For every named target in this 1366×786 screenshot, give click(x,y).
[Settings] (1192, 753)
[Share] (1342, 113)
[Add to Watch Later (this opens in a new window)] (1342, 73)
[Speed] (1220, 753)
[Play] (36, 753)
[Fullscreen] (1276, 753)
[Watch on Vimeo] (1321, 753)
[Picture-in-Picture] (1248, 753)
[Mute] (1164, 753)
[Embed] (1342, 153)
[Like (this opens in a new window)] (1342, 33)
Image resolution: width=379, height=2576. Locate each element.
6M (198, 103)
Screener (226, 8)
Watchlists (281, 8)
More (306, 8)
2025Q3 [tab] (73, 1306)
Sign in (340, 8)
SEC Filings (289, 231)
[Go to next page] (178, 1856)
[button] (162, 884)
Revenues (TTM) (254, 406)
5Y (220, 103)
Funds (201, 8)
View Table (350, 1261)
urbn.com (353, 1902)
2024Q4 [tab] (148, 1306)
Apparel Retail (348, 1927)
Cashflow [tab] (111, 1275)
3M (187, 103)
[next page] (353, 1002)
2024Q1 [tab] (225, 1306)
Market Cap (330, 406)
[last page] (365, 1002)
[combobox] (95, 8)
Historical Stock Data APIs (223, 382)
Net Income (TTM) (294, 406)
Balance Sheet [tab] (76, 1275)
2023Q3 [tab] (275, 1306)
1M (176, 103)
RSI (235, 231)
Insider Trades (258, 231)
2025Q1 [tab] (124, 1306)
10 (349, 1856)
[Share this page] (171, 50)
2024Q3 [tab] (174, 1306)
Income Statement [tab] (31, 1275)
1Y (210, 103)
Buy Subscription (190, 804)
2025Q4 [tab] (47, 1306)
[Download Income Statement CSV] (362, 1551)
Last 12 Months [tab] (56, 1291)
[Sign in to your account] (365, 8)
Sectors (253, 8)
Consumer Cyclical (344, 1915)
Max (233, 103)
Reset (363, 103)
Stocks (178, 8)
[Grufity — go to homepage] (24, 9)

☆ ☆ ☆ ☆ ☆ ☆ ☆

**AIM OF THE TASK:**
Only the lines above starting at the one containing "urbn.com (353, 1902)" and ending at the one containing "Reset (363, 103)", both included, are to be returned, exactly as they read.

**ANSWER:**
urbn.com (353, 1902)
2024Q4 [tab] (148, 1306)
Apparel Retail (348, 1927)
Cashflow [tab] (111, 1275)
3M (187, 103)
[next page] (353, 1002)
2024Q1 [tab] (225, 1306)
Market Cap (330, 406)
[last page] (365, 1002)
[combobox] (95, 8)
Historical Stock Data APIs (223, 382)
Net Income (TTM) (294, 406)
Balance Sheet [tab] (76, 1275)
2023Q3 [tab] (275, 1306)
1M (176, 103)
RSI (235, 231)
Insider Trades (258, 231)
2025Q1 [tab] (124, 1306)
10 (349, 1856)
[Share this page] (171, 50)
2024Q3 [tab] (174, 1306)
Income Statement [tab] (31, 1275)
1Y (210, 103)
Buy Subscription (190, 804)
2025Q4 [tab] (47, 1306)
[Download Income Statement CSV] (362, 1551)
Last 12 Months [tab] (56, 1291)
[Sign in to your account] (365, 8)
Sectors (253, 8)
Consumer Cyclical (344, 1915)
Max (233, 103)
Reset (363, 103)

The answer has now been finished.